第172話 顔晴ろう
今年の梅雨はあっという間に終わってしまったかと思いきや、戻り梅雨なる現象に見舞われて結局いつもと変わらない程度の雨が降ったように思います。今年は熊本での豪雨被害がなかったのが幸いでした。自然災害はどうしても人間ではコントロール不可能ですので、ホッとしています。但し、台風シーズンはこれからだと思いますので、油断は禁物です。
ですが、梅雨明けしたとはいえ、どうも気分が晴れないのは皆さんも同じではないでしょうか。またしてもコロナウイルス感染症が猛威をふるっています。まさかここまで再拡大するとは思っていませんでしたので、正直びっくりしているというのが本音です。先日当院の職員も3名罹患して病院を休診させていただきましたが、3人とも発熱などもなく無症状でした。現在は誰が罹患してもおかしくない状況ですので、これまで通り感染対策を続けていくしか方法はなさそうです。
とは言っても、少しずつ元の生活が戻ってきているのも事実です。まだまだ完全ではないものの、お祭りやイベントも少しずつ開催されるようになってきましたし、スポーツ観戦も徐々に元通りの姿になりつつあります。まだ声出しながらの応援が出来ない辛さはありますが、これもそのうち解除されると思っています。このようなイベントやスポーツというのは人々に笑顔を届けてくれますので、我々の生活には絶対に欠かせないものです。このような時だからこそ、笑顔というのは非常に大事なことだと思います。どうせ結果が同じならば笑った方がいいと、いつも思っています。ブスッとしているより笑った方が、周囲も笑顔にするという効果があるように思います。

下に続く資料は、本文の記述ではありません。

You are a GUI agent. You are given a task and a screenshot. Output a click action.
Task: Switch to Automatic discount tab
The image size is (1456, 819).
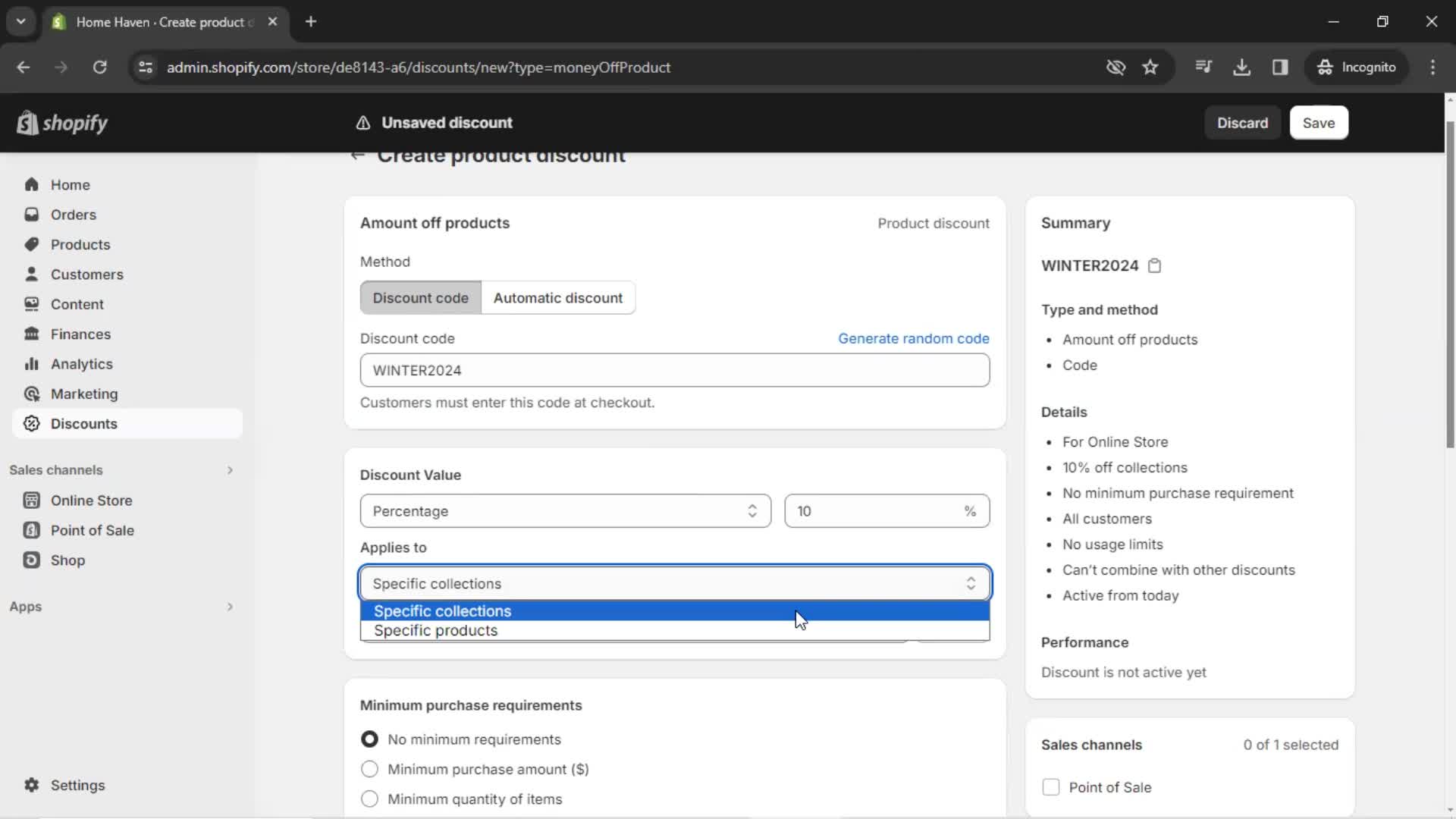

一方、クリニックの方はどうかというと、昔のように大勢の方が受診するという状況ではありません。おそらくコロナが落ち着いてもこのような状況は変わらないと思います。ですが、これがもしかしたら本来の小児医療のあるべき姿なのかもしれません。3分診療で薬を出して終わりというのはあまりにも寂しいものでした。じっくり話して必要な処方だけにするという、医療本来の姿に戻るいいチャンスなのかもしれません。薬で解決できないような悩みを抱えたお子さんも増えてきましたので、今の状況はしっかりと話を聞くのには好都合でもあります。
多くの方が、これまで様々な場所で頑張ってこられましたし、今も頑張っていらっしゃいます。医療業界が大変なのはもちろんですが、恐らく大変ではないという方はほとんどいらっしゃらないのではないかと思います。頑張れと言われてもこれ以上どうするのだと思われるかもしれませんが、自分はいつも「明けない夜はない」という言葉を思い出します。熊本は地震や豪雨被害など様々な困難に遭遇しましたが、その都度みんなで乗り越えてきたように思います。まだまだこの先どうなるか誰にも予想がつきませんが、力を合わせれば乗り越えていけるように思います。難があるから「有り難う」、顔が晴れると書いて「顔晴る」。造語ではありますが笑って困難に立ち向かう、この言葉に込められた想いの深さを感じるこの頃です。